- [Task instructions] Pull every line that includes the word "legend" from the data.

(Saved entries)
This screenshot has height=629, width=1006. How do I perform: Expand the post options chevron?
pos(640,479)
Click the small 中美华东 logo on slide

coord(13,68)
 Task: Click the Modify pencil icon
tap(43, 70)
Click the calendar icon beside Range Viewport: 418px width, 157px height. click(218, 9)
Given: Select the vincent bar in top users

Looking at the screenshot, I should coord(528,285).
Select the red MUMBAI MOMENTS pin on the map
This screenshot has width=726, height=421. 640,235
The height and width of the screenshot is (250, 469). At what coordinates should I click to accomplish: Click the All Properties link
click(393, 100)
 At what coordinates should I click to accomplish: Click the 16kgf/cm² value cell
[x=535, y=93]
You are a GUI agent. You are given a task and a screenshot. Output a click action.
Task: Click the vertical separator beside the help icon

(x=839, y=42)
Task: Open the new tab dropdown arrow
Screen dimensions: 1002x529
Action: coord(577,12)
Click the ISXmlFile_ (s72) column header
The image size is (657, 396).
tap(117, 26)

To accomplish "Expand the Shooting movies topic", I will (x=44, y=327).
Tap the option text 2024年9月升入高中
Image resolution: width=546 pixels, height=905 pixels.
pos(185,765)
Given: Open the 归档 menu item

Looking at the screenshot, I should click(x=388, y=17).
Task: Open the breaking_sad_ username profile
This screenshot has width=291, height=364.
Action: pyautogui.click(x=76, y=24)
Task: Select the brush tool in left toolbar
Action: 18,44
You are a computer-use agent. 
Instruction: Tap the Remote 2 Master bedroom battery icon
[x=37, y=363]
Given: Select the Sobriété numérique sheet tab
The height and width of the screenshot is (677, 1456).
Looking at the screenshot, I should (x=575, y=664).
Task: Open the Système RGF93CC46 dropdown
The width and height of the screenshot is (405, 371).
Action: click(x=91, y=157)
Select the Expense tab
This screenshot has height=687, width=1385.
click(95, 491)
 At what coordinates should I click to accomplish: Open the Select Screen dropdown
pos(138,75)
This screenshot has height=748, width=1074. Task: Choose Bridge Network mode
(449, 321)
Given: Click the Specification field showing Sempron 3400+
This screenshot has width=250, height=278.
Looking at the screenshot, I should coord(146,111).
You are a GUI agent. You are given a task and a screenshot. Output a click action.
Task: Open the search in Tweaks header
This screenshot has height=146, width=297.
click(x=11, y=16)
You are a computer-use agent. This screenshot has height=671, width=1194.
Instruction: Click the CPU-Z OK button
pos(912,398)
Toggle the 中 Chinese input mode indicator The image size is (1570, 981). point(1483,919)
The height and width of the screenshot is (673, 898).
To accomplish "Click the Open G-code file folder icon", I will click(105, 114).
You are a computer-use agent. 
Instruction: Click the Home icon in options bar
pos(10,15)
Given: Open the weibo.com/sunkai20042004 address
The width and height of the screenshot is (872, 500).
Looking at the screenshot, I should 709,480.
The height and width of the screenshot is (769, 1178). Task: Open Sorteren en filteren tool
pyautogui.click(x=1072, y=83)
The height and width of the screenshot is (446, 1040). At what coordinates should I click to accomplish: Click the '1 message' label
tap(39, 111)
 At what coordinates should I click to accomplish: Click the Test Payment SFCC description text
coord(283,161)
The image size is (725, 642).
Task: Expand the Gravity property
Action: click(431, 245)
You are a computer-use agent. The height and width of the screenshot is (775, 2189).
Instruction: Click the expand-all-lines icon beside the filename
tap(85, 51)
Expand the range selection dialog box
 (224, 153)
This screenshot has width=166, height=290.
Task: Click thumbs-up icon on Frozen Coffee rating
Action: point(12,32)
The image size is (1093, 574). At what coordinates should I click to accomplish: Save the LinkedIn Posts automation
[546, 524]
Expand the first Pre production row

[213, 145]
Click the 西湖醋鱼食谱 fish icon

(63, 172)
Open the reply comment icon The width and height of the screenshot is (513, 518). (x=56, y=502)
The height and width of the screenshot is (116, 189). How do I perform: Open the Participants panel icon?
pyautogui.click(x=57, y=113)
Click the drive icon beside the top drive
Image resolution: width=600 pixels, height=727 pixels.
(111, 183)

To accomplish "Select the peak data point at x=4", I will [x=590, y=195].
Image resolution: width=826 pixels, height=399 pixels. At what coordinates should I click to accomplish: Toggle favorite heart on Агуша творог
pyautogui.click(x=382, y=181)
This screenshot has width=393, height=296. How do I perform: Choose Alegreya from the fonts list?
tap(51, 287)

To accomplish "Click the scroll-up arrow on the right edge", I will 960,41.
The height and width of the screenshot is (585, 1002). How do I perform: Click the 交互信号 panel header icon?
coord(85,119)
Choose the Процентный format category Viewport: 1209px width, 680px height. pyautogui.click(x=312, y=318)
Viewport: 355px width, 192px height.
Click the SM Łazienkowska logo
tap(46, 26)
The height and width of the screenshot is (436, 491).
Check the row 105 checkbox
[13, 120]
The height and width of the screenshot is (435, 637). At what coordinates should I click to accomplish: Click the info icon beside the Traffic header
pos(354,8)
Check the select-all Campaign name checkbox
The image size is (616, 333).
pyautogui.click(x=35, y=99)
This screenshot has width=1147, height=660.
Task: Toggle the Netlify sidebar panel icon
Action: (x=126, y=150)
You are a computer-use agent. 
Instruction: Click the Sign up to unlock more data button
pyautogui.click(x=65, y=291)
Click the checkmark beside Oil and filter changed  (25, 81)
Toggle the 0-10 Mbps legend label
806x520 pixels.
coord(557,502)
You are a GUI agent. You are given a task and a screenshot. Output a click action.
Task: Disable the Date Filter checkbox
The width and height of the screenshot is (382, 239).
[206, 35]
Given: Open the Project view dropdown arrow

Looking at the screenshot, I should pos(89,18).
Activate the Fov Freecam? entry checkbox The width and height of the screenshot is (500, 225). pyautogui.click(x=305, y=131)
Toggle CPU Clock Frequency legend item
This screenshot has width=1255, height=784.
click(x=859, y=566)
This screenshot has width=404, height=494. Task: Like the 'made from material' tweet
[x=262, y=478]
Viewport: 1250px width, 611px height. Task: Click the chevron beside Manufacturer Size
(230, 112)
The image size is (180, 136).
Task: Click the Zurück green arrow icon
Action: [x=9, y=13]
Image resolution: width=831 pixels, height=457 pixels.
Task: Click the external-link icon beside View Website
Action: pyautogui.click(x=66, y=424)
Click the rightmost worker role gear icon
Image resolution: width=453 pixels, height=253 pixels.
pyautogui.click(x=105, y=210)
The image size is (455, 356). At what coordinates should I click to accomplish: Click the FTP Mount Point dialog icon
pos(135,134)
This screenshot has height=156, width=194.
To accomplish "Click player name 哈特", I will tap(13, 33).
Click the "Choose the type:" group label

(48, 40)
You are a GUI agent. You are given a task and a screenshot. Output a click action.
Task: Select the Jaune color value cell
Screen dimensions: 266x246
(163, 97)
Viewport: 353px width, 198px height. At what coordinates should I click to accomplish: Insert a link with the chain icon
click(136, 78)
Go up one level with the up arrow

- [Output for this exercise]
Toggle the 0-10 Mbps legend label
Toggle CPU Clock Frequency legend item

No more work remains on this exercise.